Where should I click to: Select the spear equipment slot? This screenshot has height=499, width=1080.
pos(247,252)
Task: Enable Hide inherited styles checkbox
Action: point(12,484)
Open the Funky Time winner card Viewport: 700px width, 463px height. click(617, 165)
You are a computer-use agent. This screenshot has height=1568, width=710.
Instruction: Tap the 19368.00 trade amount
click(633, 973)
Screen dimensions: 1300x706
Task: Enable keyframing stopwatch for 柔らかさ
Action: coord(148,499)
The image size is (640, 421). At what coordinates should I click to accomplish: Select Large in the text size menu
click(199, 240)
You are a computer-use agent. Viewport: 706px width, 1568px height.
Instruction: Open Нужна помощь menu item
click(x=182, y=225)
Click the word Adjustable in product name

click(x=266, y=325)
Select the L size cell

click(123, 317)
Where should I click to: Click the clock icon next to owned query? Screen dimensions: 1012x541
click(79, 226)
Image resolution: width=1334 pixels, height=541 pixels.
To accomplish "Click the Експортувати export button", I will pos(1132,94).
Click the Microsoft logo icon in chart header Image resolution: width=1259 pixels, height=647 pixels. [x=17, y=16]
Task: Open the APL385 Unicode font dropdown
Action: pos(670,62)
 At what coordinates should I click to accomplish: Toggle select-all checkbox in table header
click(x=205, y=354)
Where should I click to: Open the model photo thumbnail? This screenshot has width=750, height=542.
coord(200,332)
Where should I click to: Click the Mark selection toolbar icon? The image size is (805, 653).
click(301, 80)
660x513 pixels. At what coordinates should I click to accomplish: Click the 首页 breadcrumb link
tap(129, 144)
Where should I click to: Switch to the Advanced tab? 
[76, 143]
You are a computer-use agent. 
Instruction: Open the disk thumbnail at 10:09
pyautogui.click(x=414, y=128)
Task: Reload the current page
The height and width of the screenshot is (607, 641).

## Work request
With every line intact, output the listing above exactly.

## Response to this exercise
Where should I click to: Select the spear equipment slot? This screenshot has height=499, width=1080.
pos(247,252)
Task: Enable Hide inherited styles checkbox
Action: point(12,484)
Open the Funky Time winner card Viewport: 700px width, 463px height. click(617, 165)
You are a computer-use agent. This screenshot has height=1568, width=710.
Instruction: Tap the 19368.00 trade amount
click(633, 973)
Screen dimensions: 1300x706
Task: Enable keyframing stopwatch for 柔らかさ
Action: coord(148,499)
The image size is (640, 421). At what coordinates should I click to accomplish: Select Large in the text size menu
click(199, 240)
You are a computer-use agent. Viewport: 706px width, 1568px height.
Instruction: Open Нужна помощь menu item
click(x=182, y=225)
Click the word Adjustable in product name

click(x=266, y=325)
Select the L size cell

click(123, 317)
Where should I click to: Click the clock icon next to owned query? Screen dimensions: 1012x541
click(79, 226)
Image resolution: width=1334 pixels, height=541 pixels.
To accomplish "Click the Експортувати export button", I will pos(1132,94).
Click the Microsoft logo icon in chart header Image resolution: width=1259 pixels, height=647 pixels. [x=17, y=16]
Task: Open the APL385 Unicode font dropdown
Action: pos(670,62)
 At what coordinates should I click to accomplish: Toggle select-all checkbox in table header
click(x=205, y=354)
Where should I click to: Open the model photo thumbnail? This screenshot has width=750, height=542.
coord(200,332)
Where should I click to: Click the Mark selection toolbar icon? The image size is (805, 653).
click(301, 80)
660x513 pixels. At what coordinates should I click to accomplish: Click the 首页 breadcrumb link
tap(129, 144)
Where should I click to: Switch to the Advanced tab? 
[76, 143]
You are a computer-use agent. 
Instruction: Open the disk thumbnail at 10:09
pyautogui.click(x=414, y=128)
Task: Reload the current page
The height and width of the screenshot is (607, 641).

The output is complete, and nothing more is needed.